#### 元データ
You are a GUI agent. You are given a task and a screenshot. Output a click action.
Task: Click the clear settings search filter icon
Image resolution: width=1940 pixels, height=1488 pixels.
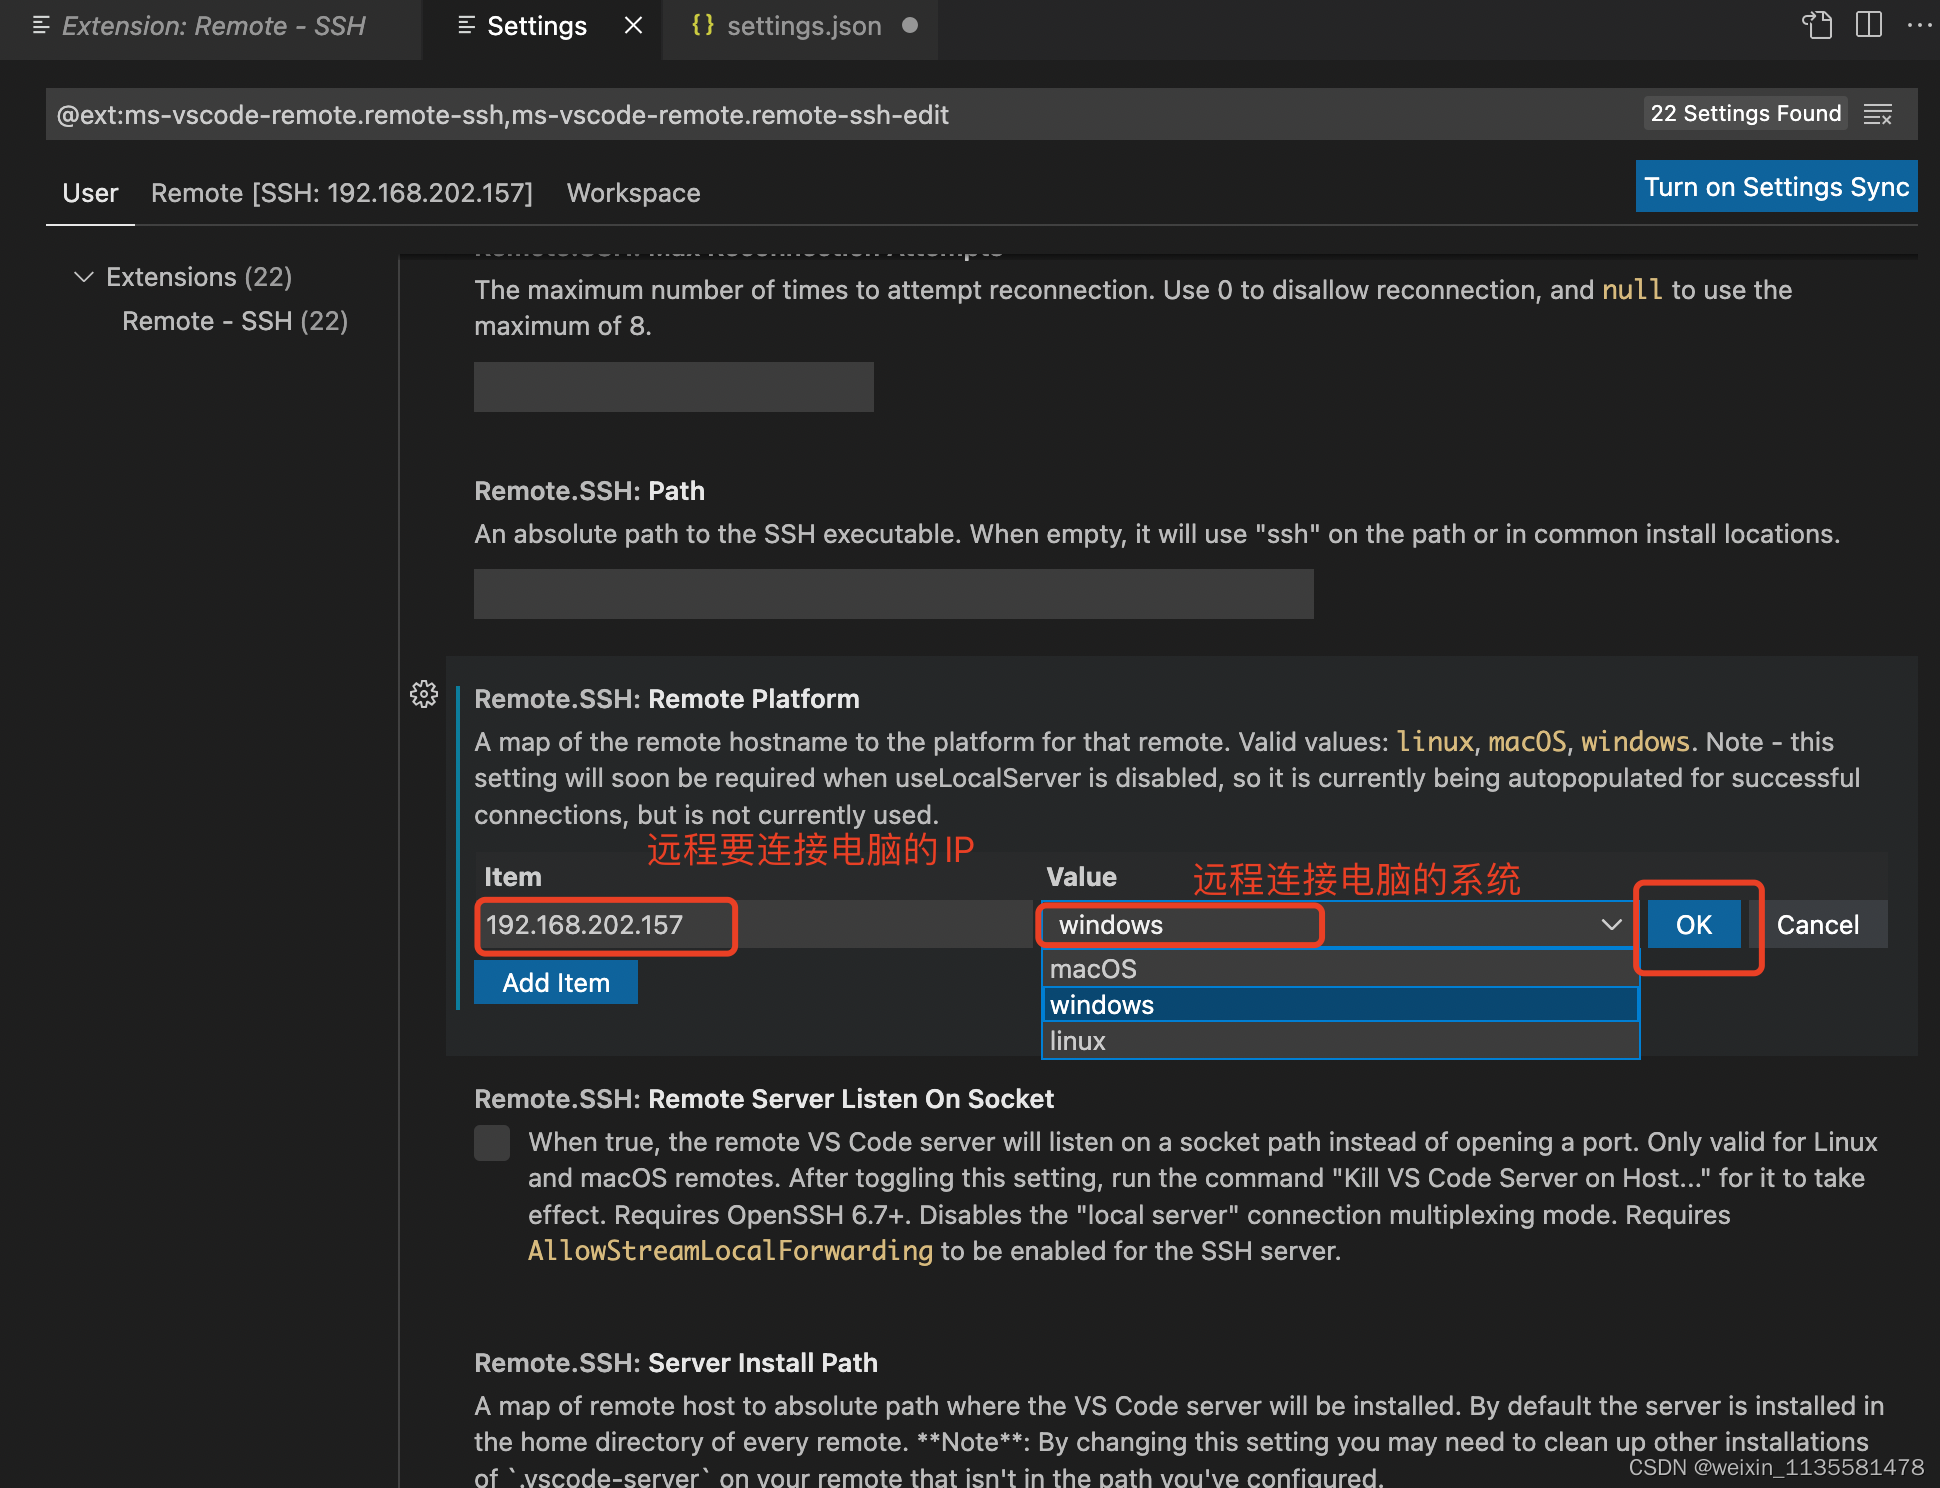[1878, 115]
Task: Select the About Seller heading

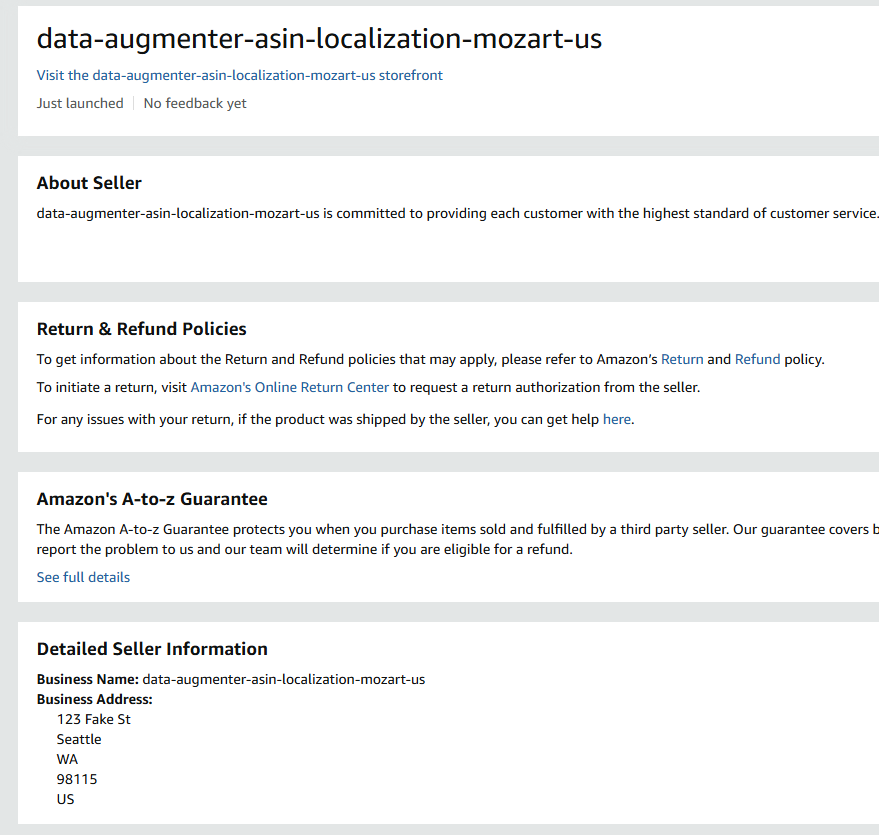Action: [x=89, y=183]
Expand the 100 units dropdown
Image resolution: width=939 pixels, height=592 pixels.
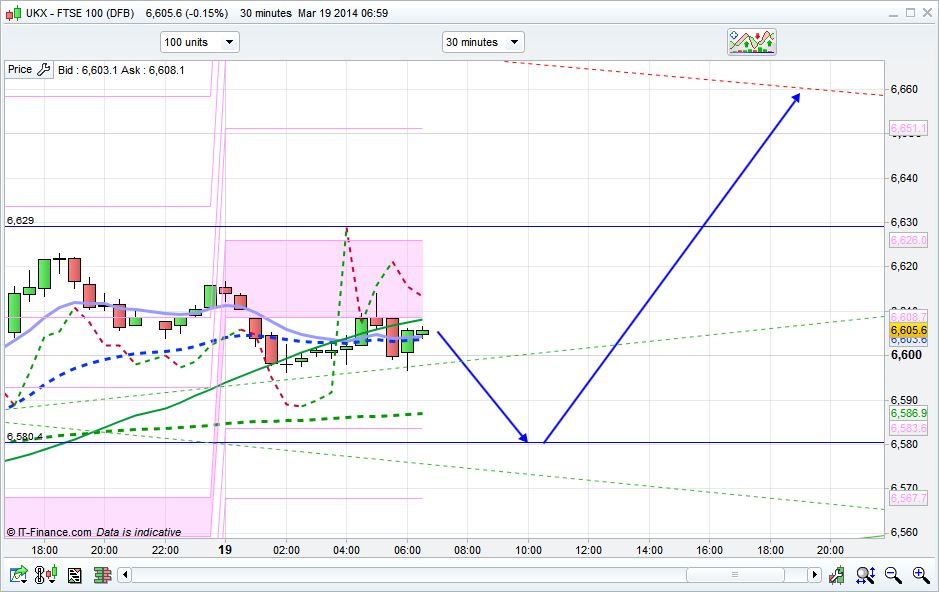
########
• _取り組む課題_
上のすべての項目を、各行とも一字一句変えずに書き写してください。画像は回答に含めないでください。

• _解答全文_
You are a GUI agent. You are given a task and a screenshot. Output a click action.
Task: Click the clear settings search filter icon
Image resolution: width=1940 pixels, height=1488 pixels.
[1878, 115]
Task: Select the About Seller heading

Action: [x=89, y=183]
Expand the 100 units dropdown
Image resolution: width=939 pixels, height=592 pixels.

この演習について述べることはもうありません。